▶ YOUR ASSIGNMENT: Only the lines from the one containing "Viewport: 1791px width, 914px" through the last line of the entries are wanted. Transcribe them exactly.

== TASK INPUT

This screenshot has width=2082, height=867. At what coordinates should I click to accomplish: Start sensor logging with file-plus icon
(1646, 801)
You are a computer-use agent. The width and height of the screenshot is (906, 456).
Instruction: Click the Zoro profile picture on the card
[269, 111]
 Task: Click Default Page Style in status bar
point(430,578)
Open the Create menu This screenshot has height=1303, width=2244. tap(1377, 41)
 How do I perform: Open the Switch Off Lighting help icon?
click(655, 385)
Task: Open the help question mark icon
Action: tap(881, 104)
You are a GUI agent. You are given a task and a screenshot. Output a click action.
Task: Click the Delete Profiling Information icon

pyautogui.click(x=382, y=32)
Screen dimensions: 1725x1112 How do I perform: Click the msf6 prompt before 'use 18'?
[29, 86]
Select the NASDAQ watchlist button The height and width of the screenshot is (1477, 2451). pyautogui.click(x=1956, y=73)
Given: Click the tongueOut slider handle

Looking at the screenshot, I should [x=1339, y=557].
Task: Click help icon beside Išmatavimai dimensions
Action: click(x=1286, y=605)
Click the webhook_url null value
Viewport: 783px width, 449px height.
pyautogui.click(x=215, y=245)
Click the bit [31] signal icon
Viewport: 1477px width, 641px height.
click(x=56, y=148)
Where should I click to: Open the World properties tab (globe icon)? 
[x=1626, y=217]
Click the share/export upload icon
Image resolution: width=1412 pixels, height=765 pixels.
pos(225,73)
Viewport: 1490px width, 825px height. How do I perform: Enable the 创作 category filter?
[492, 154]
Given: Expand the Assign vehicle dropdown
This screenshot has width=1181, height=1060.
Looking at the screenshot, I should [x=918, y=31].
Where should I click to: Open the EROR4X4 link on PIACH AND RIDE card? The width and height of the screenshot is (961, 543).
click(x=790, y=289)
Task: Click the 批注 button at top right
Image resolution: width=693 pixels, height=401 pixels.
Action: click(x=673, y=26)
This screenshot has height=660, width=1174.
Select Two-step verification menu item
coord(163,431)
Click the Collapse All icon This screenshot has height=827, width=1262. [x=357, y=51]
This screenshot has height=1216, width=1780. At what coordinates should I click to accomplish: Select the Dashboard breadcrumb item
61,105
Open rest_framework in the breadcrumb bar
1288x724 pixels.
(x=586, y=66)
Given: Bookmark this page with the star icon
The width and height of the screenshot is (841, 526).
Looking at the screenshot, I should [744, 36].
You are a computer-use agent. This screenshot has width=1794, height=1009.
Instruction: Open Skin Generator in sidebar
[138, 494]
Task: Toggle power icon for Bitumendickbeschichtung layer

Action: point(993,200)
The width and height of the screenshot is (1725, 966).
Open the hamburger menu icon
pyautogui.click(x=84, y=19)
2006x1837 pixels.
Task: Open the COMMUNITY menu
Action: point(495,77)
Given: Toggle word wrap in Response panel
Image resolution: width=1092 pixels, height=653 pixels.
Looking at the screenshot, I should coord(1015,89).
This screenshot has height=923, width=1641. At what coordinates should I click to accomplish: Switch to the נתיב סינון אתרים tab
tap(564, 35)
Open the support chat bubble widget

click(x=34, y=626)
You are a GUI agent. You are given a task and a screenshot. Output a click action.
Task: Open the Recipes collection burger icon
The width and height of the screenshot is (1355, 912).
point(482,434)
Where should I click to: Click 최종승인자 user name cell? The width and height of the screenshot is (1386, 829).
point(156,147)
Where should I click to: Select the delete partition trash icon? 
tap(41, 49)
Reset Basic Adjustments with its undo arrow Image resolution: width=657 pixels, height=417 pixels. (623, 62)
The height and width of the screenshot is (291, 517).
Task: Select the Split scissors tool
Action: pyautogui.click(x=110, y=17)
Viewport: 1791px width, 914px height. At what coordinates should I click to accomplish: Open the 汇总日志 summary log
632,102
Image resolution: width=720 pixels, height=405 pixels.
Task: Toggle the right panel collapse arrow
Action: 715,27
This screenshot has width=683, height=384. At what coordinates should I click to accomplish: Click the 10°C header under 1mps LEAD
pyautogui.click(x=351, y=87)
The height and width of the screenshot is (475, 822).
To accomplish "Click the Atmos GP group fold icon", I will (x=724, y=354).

====

▶ OUTPUT FOR THIS EXERCISE:
Viewport: 1791px width, 914px height. At what coordinates should I click to accomplish: Open the 汇总日志 summary log
632,102
Image resolution: width=720 pixels, height=405 pixels.
Task: Toggle the right panel collapse arrow
Action: 715,27
This screenshot has width=683, height=384. At what coordinates should I click to accomplish: Click the 10°C header under 1mps LEAD
pyautogui.click(x=351, y=87)
The height and width of the screenshot is (475, 822).
To accomplish "Click the Atmos GP group fold icon", I will (x=724, y=354).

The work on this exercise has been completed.